Zachary A. Lewis
Associate Professor, Department of Microbiology
- I established my laboratory at the University of Georgia (UGA) in 2011. We work with a variety of fungal species to achieve two major goals: (1) to understand assembly and function of specialized chromatin domains in the nucleus and (2) to develop new strategies to treat fungal infections. My laboratory at UGA is currently by the NIH, and we have received prior support from the American Cancer Society, the Department of Energy, and the March of Dimes Research Foundation. Our research has led to several important discoveries regarding the regulation and function of repressive chromatin domains, as well as other aspects of chromatin structure and function. Work in my own is focused primarily on the model eukaryote, Neurospora crassa, but we have also carried out genomics, epigenomics, and bioinformatics analyses of the medically relevant fungus Aspergillus nidulans, zebrafish, and a number of bacterial species through collaborations with others. Members of my lab are experienced using genomics, bioinformatics, genetics, molecular biology, and proteomics. We have also worked closely with the Meagher lab to develop and test targeted antifungal liposomes against several fungal pathogens.

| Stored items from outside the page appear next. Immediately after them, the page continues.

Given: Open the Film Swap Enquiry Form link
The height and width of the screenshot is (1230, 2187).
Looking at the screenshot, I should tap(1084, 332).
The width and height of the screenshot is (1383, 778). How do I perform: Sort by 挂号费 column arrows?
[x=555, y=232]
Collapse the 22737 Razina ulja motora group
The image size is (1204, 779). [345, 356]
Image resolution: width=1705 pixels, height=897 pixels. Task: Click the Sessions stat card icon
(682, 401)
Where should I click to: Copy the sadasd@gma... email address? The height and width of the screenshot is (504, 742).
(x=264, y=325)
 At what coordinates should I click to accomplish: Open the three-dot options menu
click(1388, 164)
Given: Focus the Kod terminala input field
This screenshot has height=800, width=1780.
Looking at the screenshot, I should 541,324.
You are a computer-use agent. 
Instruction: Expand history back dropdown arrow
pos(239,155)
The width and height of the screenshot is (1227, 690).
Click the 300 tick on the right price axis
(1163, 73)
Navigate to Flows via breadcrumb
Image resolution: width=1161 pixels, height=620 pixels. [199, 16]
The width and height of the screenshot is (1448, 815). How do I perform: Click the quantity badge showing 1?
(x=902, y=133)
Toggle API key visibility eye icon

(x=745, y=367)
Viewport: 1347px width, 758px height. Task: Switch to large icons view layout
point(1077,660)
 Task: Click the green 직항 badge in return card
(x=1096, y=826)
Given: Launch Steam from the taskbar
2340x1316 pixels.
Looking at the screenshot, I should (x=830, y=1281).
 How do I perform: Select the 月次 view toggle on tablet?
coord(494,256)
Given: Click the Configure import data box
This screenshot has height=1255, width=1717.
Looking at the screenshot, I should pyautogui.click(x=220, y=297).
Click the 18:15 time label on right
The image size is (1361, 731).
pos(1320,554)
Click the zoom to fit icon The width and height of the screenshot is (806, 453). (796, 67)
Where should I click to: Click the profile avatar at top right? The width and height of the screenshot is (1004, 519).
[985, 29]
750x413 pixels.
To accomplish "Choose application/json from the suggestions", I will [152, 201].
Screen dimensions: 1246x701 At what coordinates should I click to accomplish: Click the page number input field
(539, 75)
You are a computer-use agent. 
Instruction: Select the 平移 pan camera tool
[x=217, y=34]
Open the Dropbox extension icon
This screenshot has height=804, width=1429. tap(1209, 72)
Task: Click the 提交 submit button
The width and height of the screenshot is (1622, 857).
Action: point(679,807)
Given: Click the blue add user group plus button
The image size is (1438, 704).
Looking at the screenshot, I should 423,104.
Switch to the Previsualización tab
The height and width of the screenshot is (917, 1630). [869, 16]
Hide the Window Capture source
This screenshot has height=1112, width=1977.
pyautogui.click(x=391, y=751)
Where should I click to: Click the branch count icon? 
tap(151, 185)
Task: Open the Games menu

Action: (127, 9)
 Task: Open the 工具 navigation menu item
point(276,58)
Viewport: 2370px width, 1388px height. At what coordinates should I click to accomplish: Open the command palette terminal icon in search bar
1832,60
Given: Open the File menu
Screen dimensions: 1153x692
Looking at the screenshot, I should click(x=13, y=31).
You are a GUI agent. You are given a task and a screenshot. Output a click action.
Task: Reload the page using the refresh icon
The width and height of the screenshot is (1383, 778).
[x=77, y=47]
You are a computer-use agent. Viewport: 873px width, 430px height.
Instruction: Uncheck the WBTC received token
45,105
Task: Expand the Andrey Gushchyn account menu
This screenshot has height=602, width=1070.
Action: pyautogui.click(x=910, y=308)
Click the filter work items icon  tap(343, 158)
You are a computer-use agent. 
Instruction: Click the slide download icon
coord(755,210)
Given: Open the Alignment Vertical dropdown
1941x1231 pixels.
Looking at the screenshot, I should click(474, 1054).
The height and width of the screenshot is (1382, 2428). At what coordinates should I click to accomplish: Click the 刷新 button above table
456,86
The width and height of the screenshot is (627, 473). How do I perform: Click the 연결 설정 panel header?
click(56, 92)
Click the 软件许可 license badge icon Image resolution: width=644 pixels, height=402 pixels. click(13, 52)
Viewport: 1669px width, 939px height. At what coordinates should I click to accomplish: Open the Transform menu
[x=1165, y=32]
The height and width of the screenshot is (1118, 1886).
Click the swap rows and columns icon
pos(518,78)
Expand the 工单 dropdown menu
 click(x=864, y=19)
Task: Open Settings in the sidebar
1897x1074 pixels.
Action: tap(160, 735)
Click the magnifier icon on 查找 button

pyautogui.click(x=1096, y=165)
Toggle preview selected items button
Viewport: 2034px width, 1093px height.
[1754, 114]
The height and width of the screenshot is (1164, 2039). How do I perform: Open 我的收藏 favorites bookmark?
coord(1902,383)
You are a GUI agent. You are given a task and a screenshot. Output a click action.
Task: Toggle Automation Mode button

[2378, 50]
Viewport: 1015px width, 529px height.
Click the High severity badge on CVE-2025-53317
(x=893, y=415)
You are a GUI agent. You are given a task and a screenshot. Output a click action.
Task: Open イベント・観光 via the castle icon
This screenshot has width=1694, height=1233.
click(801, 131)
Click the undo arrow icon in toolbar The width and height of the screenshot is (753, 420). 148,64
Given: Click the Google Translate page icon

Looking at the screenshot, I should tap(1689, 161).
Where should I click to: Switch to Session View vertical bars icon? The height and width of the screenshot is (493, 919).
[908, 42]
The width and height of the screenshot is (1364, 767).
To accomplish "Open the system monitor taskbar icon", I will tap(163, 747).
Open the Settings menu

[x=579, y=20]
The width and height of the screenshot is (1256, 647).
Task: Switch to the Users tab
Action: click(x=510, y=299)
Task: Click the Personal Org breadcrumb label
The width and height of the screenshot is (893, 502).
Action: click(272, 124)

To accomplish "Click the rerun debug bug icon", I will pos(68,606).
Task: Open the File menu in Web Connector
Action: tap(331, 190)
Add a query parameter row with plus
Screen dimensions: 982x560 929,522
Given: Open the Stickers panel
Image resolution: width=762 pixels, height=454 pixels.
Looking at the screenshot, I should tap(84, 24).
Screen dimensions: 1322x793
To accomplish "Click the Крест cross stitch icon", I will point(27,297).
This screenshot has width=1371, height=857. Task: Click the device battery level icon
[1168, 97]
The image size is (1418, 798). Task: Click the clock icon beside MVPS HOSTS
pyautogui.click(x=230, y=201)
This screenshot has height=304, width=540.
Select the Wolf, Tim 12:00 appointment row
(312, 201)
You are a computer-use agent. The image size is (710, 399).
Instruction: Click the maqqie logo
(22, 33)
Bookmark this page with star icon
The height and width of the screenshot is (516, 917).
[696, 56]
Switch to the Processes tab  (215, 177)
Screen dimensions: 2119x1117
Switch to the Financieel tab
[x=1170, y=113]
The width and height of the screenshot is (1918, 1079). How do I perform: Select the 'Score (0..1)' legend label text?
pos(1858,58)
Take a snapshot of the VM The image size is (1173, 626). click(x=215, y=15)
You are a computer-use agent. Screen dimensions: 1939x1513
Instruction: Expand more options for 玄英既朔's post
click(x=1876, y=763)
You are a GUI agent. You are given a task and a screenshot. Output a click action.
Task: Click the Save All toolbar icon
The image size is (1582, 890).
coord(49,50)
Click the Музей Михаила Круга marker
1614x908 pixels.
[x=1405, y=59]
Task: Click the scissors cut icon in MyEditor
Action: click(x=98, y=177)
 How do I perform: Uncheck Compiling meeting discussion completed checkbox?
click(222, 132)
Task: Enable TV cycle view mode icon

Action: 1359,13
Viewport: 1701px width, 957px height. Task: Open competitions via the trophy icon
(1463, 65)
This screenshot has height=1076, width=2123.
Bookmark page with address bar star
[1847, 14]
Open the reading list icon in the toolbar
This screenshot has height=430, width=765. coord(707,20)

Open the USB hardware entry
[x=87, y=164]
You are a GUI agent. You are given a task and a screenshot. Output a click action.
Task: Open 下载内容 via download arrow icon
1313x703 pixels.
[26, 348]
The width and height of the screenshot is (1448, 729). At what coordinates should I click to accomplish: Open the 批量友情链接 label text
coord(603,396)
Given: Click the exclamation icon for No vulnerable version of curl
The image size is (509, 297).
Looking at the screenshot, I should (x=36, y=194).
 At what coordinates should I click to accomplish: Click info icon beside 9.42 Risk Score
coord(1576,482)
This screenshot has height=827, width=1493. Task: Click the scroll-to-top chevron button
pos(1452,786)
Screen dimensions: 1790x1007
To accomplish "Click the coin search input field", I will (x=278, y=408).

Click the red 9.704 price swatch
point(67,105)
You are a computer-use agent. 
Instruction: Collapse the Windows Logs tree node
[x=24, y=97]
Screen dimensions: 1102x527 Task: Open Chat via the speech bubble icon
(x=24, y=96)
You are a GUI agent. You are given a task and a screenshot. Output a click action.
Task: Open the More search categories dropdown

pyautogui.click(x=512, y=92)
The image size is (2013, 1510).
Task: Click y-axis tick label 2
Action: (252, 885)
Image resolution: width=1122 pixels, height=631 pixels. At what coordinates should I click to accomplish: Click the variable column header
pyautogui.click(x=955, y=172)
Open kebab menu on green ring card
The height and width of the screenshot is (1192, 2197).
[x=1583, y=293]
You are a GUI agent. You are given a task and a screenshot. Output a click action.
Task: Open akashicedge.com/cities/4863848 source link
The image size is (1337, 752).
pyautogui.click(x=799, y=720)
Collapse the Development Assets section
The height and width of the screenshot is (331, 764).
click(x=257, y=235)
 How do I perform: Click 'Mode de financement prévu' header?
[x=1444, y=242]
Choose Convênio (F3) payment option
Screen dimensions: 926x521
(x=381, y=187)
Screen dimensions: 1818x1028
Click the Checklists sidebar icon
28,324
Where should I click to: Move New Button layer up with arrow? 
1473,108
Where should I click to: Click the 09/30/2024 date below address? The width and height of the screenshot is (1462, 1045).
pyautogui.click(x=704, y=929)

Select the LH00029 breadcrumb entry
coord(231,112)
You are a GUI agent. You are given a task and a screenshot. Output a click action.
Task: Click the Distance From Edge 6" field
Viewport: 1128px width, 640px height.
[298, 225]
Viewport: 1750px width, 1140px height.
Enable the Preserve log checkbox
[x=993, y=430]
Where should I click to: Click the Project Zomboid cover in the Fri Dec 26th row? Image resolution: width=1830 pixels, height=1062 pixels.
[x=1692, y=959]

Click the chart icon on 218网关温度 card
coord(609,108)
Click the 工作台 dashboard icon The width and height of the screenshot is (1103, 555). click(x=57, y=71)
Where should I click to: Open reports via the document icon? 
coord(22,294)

In addition to my talented and capable research team, I work closely with members of the UGA Fungal Biology Group (http://research.franklin.uga.edu/fungi/), which consists of over 15 research teams focused on many aspects of fungal biology. Our research team, environment, and ideal choice of experimental systems all facilitate rapid progress toward our research goals. In summary, my expertise in fungal biology will complement expertise in the adjoining Meagher laboratory and the Lin laboratory to ensure that the goals of this project are accomplished successfully and efficiently. I look forward to continuing as an active participant in our collaborative work to develop Dectin-targeted antifungal liposomes and Dectin-based one-step fungal diagnostics.